Why MPs don't want power


Being focused on my annual lecture and trying to avoid election commentary in my blog, I have been posting a lot less recently. Mind you, maybe I should stop entirely. This morning someone called Wendy Smith attached this comment to a very old post:

“Many years ago I read a quote from you and it made me so angry at your arrogance that I kept a copy - We have a citizenry which can be caricatured as being increasingly unwilling to be governed but not yet capable of self government.  Well these peasants showed you mate didn't they?  Unfortuntely [sic] I expect your [sic] still around taking tax payers money and treating them with contempt” 

I’m not sure whether to be worried that I have caused a stranger such ire or gratified that Ms Smith has kept my quote pinned on her mental cork board for several months. I have to admit to being unclear why the result on Thursday qualifies as a declaration of self government by the people. To be sure, the result suggests that no party has the confidence of most voters. Then again, Labour in 2005 got exactly the same proportion of votes as the Conservatives last Thursday and achieved a healthy majority. So the result is as much a reflection of the quirks of the voting system as a failure of public decisiveness.

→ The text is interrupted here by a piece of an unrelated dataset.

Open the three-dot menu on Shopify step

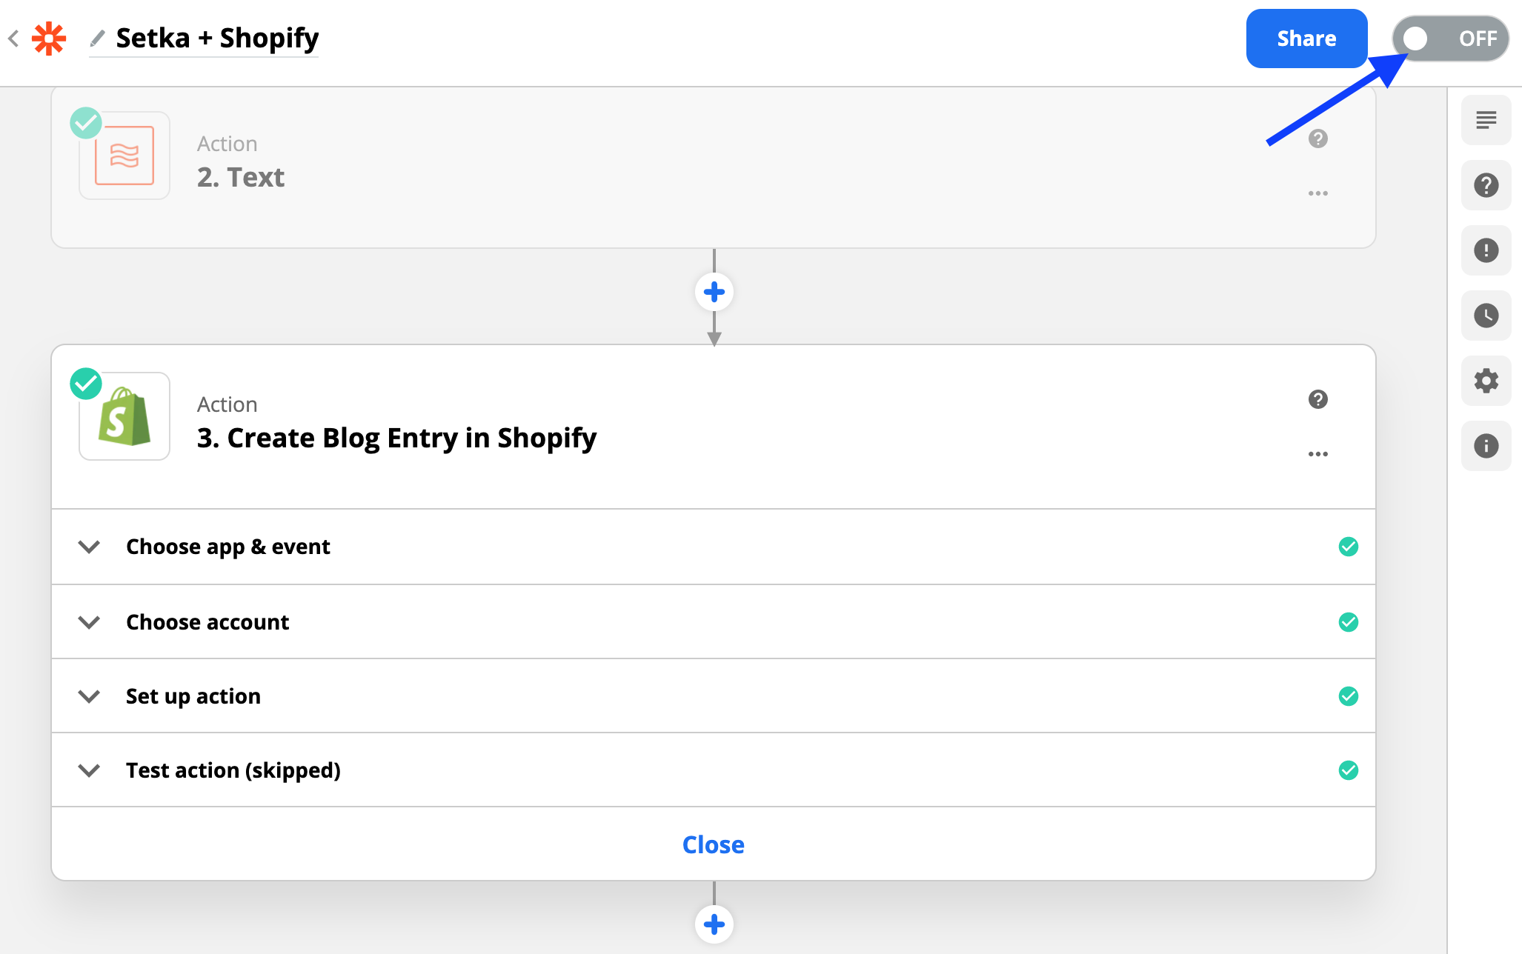point(1317,454)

Just to ensure my infamy lives on in the Smith household (after all if there is one thing worse than being talked about cruelly it is not being talked about at all), I will further impugn the electorate’s judgement by remarking on the voters’ tendency to condemn politicians for not being honest about problems (e.g. the deficit, illegal immigration) while at the same time showing no enthusiasm for any credible solution. This is why the one thing all parties have in common is an insufficient mandate for the decisions that will surely soon have to be taken.

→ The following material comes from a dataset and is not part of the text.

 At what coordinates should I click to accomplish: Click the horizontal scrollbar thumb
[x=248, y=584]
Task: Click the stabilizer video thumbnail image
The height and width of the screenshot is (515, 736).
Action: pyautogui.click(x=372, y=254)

As someone who is fascinated by the structural characteristics of membership organisations, I have only one small point to add to pages of speculation in today’s press. The divide at work in these negotiations is not only between parties, ideologies or policy preferences, it is also between putative ministers and MPs.

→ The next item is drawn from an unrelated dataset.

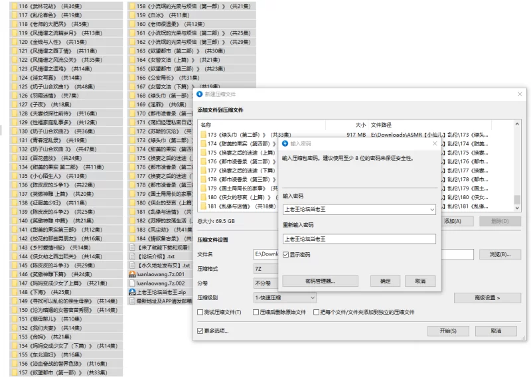This screenshot has width=531, height=377.
Task: Click the app icon in 输入密码 title bar
Action: 285,143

For the former the incentive to be in power is status, salary and, most of all, access to the levers of power. Whereas for the latter, not only is the difference in day to day life between being a Government MP and an opposition MP not that great but, arguably, it is more comfortable being able to criticise than having to defend the Government. This difference between the personal interests of leaders and followers may help to explain why all the party leaderships are trying to achieve a deal while many MPs and activists would prefer the purity of principled opposition. Part of what is played out in Whitehall and Westminster is simply a reflection of the general problem in organisations of getting rank and file support for reforms that makes leaders’ lives easier.